**** Dataset excerpts
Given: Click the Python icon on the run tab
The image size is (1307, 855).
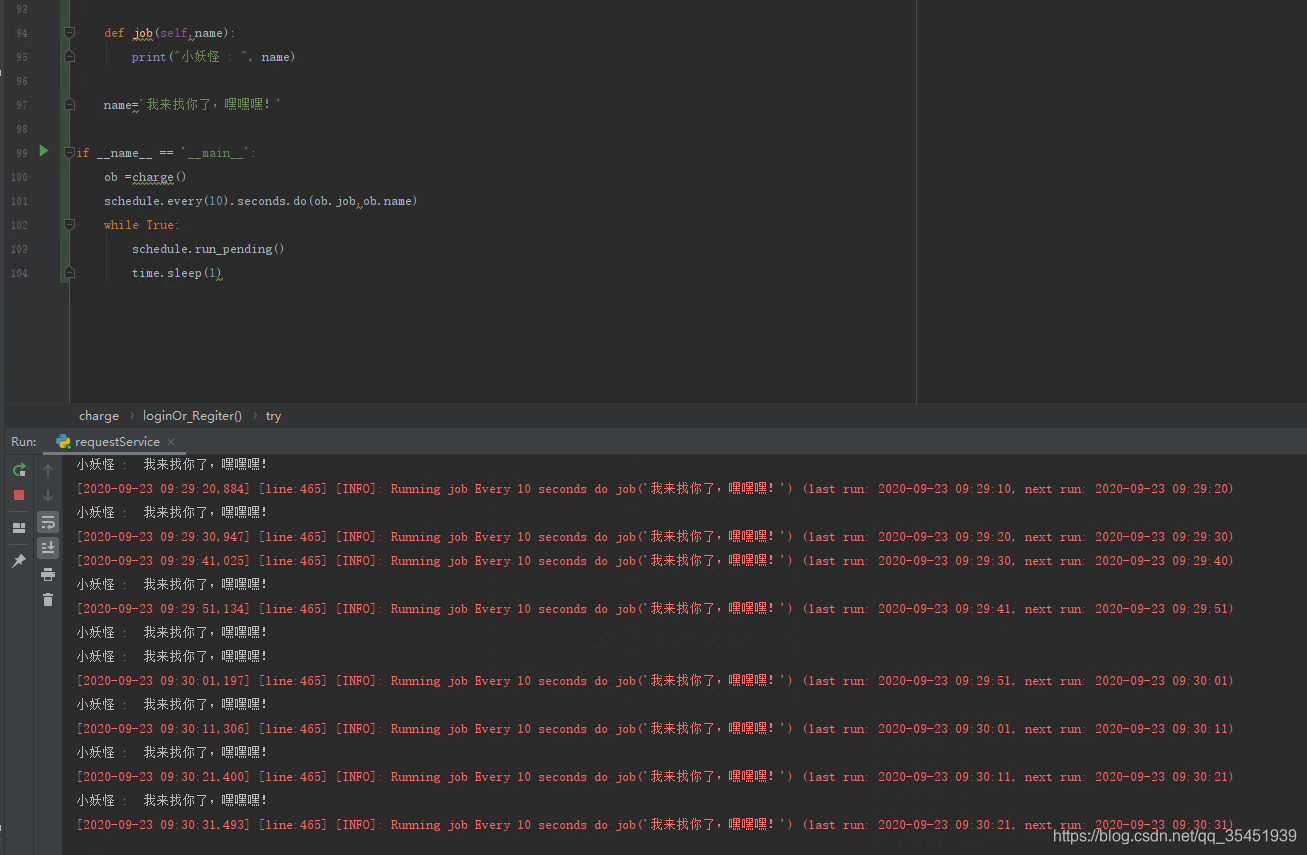Looking at the screenshot, I should 62,441.
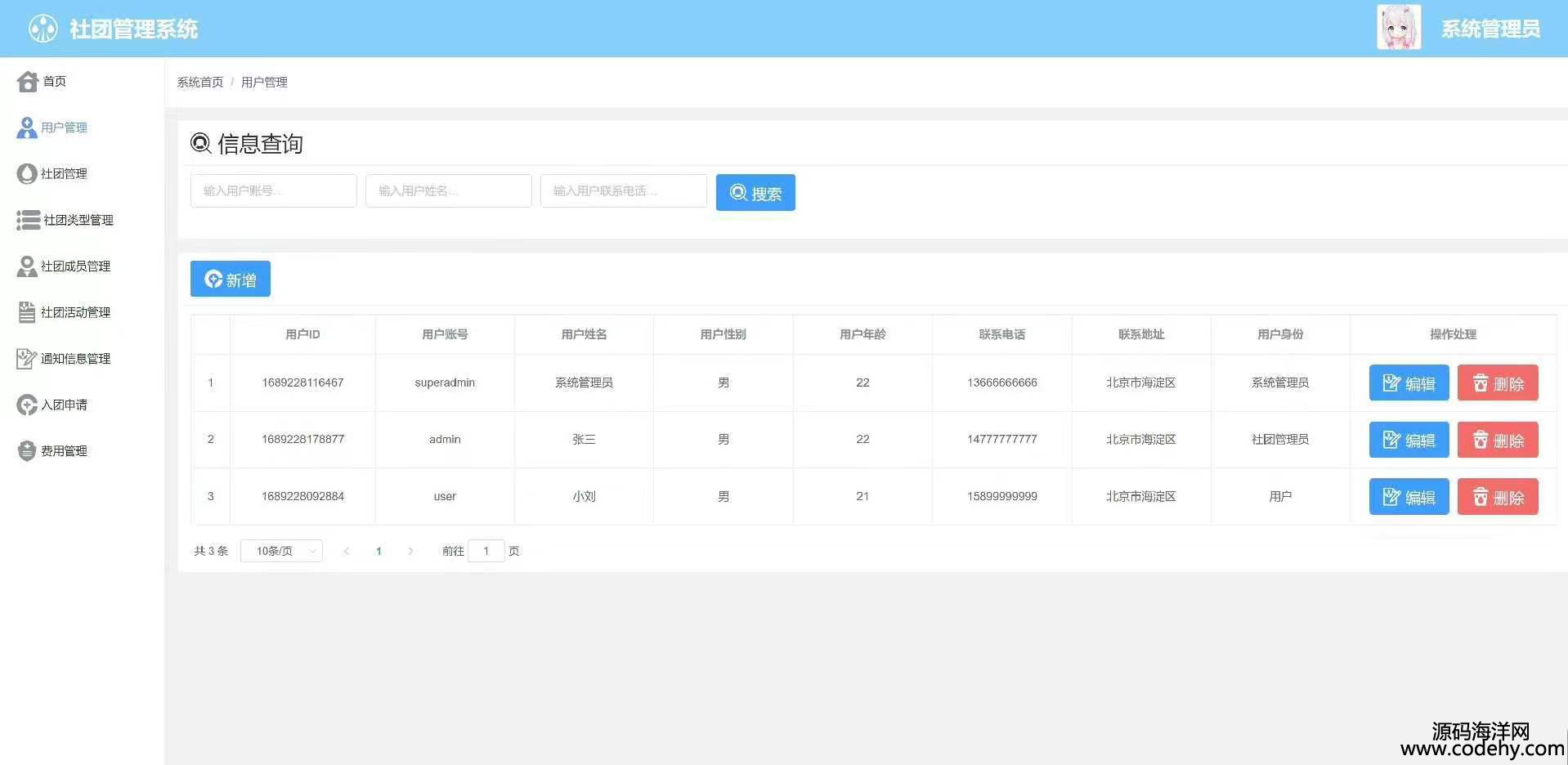Click the 入团申请 sidebar icon

coord(27,405)
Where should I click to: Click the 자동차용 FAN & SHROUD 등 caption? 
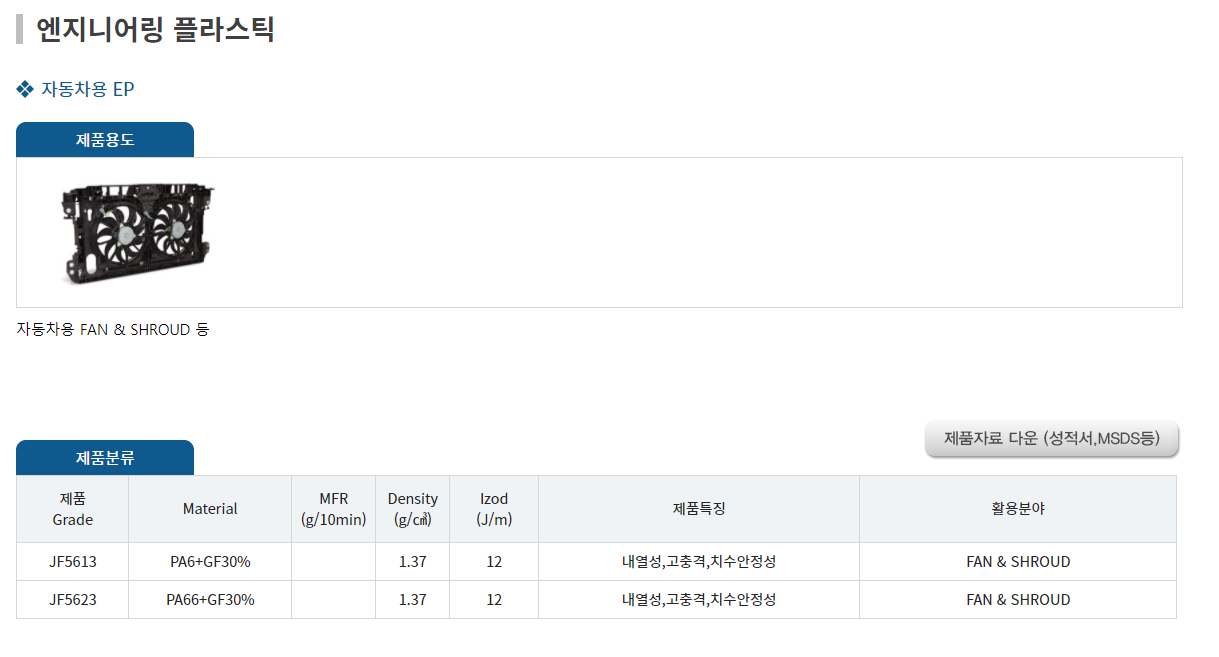113,329
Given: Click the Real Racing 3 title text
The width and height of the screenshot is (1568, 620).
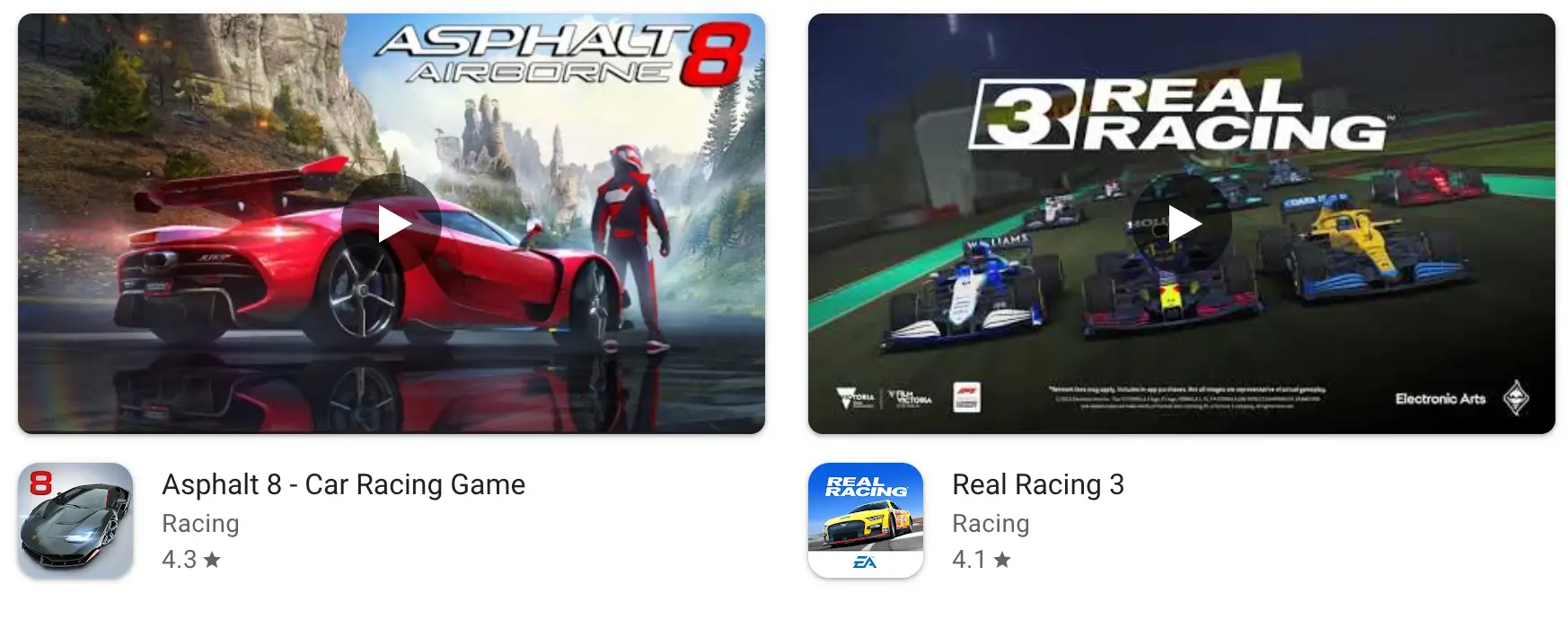Looking at the screenshot, I should (x=1038, y=484).
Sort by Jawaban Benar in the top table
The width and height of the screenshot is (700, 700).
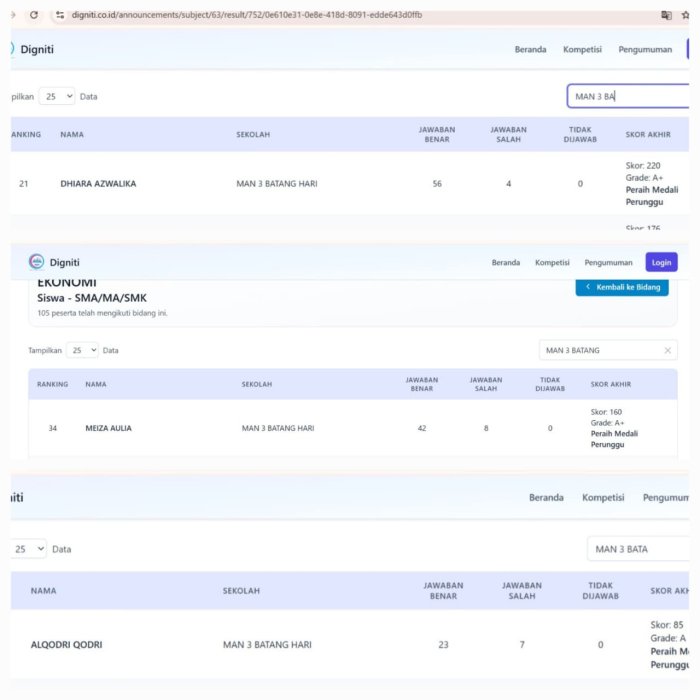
********
Activity. With the pictures left out, give again exactly the lines from the one with "Given: Click the Real Racing 3 title text" through the end of the data, both included.

Reply to the exercise.
Given: Click the Real Racing 3 title text
The width and height of the screenshot is (1568, 620).
Looking at the screenshot, I should (x=1038, y=484).
Sort by Jawaban Benar in the top table
The width and height of the screenshot is (700, 700).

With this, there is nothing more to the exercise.